The likelihood of finding a legitimate purpose is thin:
-Insurance is impossible, since diversified portfolios are already diversified and have therefore already eliminated insurable risk.
-Socially useful and efficient risk shifting is highly unlikely, since the originators of the risk will always have more information than the recipients, and, again, all are already diversified. Far more likely is recipients that have mispriced or recipients that expect to default or shift the risk further on.
-financial products are commodities, so competition should assure that any clearly legal and socially useful product does not generate significant profit; the fact that financial intermediaries make significant profits suggests something is wrong.

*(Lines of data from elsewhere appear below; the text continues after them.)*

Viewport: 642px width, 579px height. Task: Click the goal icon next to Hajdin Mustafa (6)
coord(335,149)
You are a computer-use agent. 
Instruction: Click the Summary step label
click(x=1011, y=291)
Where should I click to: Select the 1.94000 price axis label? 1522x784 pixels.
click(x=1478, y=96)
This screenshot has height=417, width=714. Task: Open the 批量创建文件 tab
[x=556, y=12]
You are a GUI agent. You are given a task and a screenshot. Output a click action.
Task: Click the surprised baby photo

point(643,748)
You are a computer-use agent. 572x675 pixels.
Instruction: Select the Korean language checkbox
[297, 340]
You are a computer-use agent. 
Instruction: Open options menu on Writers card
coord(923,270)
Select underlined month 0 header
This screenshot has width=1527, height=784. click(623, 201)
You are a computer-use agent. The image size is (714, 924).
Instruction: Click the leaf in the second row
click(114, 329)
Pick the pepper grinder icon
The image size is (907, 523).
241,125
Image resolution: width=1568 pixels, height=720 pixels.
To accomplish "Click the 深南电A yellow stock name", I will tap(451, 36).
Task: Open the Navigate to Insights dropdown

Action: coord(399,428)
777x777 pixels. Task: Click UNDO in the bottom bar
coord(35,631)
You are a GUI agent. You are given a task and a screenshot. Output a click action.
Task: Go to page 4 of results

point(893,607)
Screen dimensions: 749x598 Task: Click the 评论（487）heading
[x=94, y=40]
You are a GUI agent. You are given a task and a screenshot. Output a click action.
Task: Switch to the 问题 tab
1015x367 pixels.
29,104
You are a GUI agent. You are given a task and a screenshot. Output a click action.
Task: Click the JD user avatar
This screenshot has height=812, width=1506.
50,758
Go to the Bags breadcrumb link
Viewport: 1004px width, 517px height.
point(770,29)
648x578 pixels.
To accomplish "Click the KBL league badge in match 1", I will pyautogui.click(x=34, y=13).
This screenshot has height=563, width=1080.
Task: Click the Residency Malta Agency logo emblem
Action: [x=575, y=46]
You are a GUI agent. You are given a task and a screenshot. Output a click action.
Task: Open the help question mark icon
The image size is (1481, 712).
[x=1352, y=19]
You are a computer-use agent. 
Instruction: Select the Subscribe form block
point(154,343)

-Risk reduction by liquidity is theoretically suspect, since heavy trading creates new risk: markets are complex, self-referential systems with an ever present possibility of phase-shift to turbulence. Once liquidity permits traders to trade based on their beliefs about other traders’ beliefs, risk vastly increases.
Cedric,
I don’t like innovative financial instruments, so I haven’t looked.
Do you have life insurance? it so do you know what your policy has invested in? If you have one then your life may in fact be insured by some “shitty” CDO.
Daniel,
Why is it that all the liberal go on auto pilot and refuse to acknowledge the obvious benefits of CDO tranches that prioritize how bears the risk first. First and last makes a difference.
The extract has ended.